Stephen Thomas Erlewine at AllMusic: Get Happy!! was born as much from sincere love for soul as it was for Elvis Costello's desire to distance himself from an unfortunate verbal faux pas where he insulted Ray Charles in an attempt to get Stephen Stills' goat. Either way, it resulted in a 20-song blue-eyed soul tour de force, where Costello doesn't just want to prove his love, he wants to prove his knowledge. So, he tries everything, starting with Motown and Northern soul, then touching on smooth uptown ballads and gritty Southern soul, even finding common ground between the two by recasting Sam & Dave's "I Can't Stand Up (For Falling Down)" as a careening stomper. What's remarkable is that this approach dovetails with the pop carnival essayed by Armed Forces, standing as a full-fledged Costello record instead of a genre exercise. As it furiously flits through 20 songs, Costello's cynicisms, rage, humor, and misanthropic sensibility gel remarkably well. Some songs may not quite hit their targets, but that's part of the album's charm -- it moves so fast that its lesser songs rush by on the way to such full-fledged masterpieces as "New Amsterdam," "High Fidelity," and "Riot Act." Get Happy!! bursts with energy and invention, standing as a testament to how Costello, the pop encyclopedia, can reinvent the past in his own image. [The Japanese edition includes bonus material.]

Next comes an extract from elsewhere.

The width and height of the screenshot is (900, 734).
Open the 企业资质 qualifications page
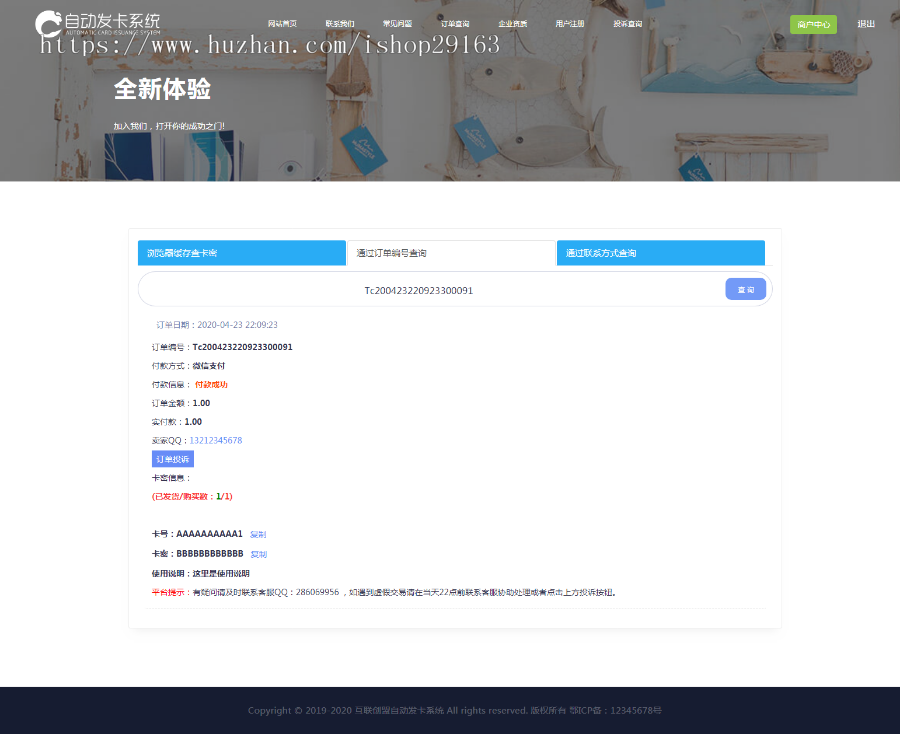point(512,24)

Wiki: Get Happy!! is a studio album by Elvis Costello and the Attractions. The fourth album by Elvis Costello, his third with the Attractions, it is notable for being a dramatic break in tone from Costello's three previous albums, and for being heavily influenced by R&Bska and soul music. The cover art was intentionally designed to have a "retro" feel, to look like the cover of an old LP with ring wear on both front and back.

Like its predecessor Armed Forces, it was commercially successful, charting at number 11 in the US and number 2 in the UK, where it went gold. It was placed at No. 11 on Rolling Stone magazine's list of the 100 greatest albums of the 1980s. In 2000 it was voted number 298 in Colin Larkin's All Time Top 1000 Albums.

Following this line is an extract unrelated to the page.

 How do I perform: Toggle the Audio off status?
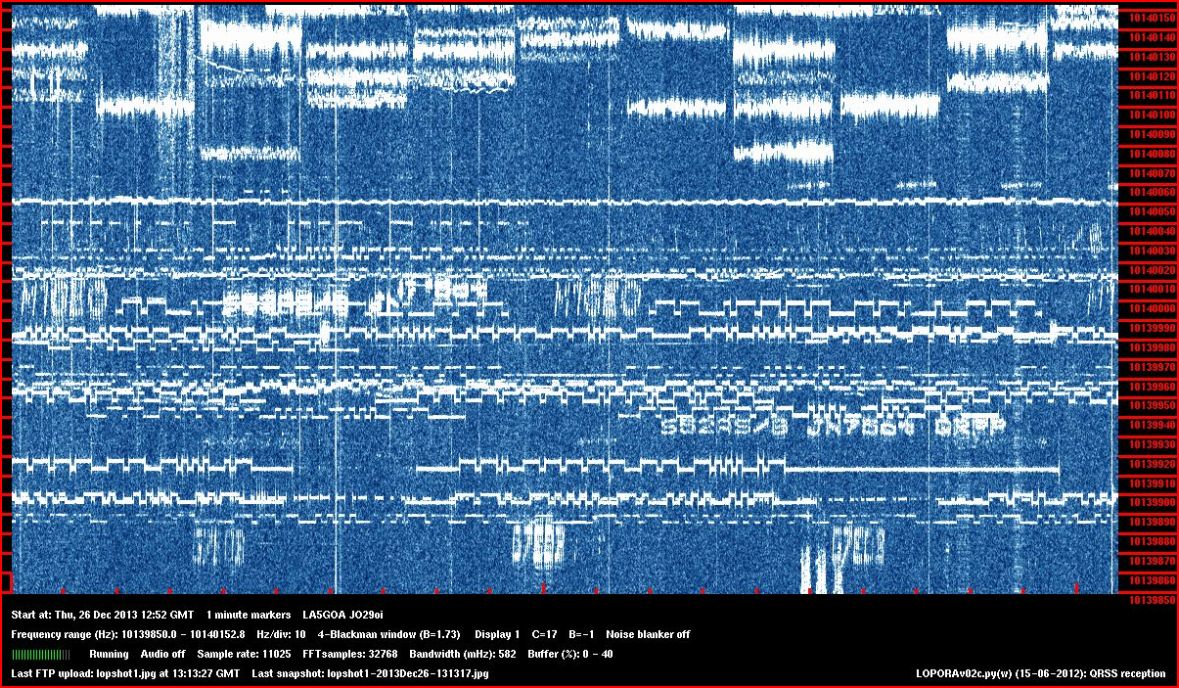pos(162,654)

During the American concert tour for Armed Forces in April 1979, Costello engaged in a drunken argument with Stephen Stills and Bonnie Bramlett in a Columbus, OhioHoliday Inn hotel bar, during which he referred to James Brown as a "jive-assed nigger," then upped the ante by pronouncing Ray Charles a "blind, ignorant nigger." Costello apologized at a New York City press conference a few days later, claiming that he had been drunk and had been attempting to be obnoxious to bring the conversation to a swift conclusion, not anticipating that Bramlett would bring his comments to the press.

It has been suggested that the R&B influence on the album was an attempt to atone for his comments, but as Costello writes in the liner notes for the 2003 Rhino version,

It might have been tempting to claim that I had some noble motive in basing this record on the music that I had admired and learned from prior to my brush with infamy. But if I was trying to pay respects and make such amends, I doubt if pride would have allowed me to express that thought after I had made my rather contrived explanation ... I simply went back to work and relied on instinct, curiosity, and enduring musical passions.

The band had played some of the songs during the "Armed Funk Tour" and had rehearsed them for the record, but were dissatisfied with the sound, feeling it was too "new wave." (Some of the original versions can be found on disc 2 of the Rhino release.) They then went back and re-arranged many of the songs using an R&B sound. On their US tours, Costello had been able to find a number of R&B records of his favorite artists and having been listening to them during the rehearsals, decided to emulate the feel of those songs.

The band recorded the album at Wisseloord Studios in HilversumNetherlands, in an attempt to isolate themselves from distractions, but they were still able to keep themselves drunk during the recording sessions. The exception to this was "New Amsterdam," which was recorded solo by Costello in a small studio in Pimlico.

With 20 songs on the original album, the vinyl cutting and pressing process had to be precise to fit all of them on the two sides of the record. A commercial for the album, added as a hidden track on the Rhino Records remaster, jokes about the album's length and number of songs.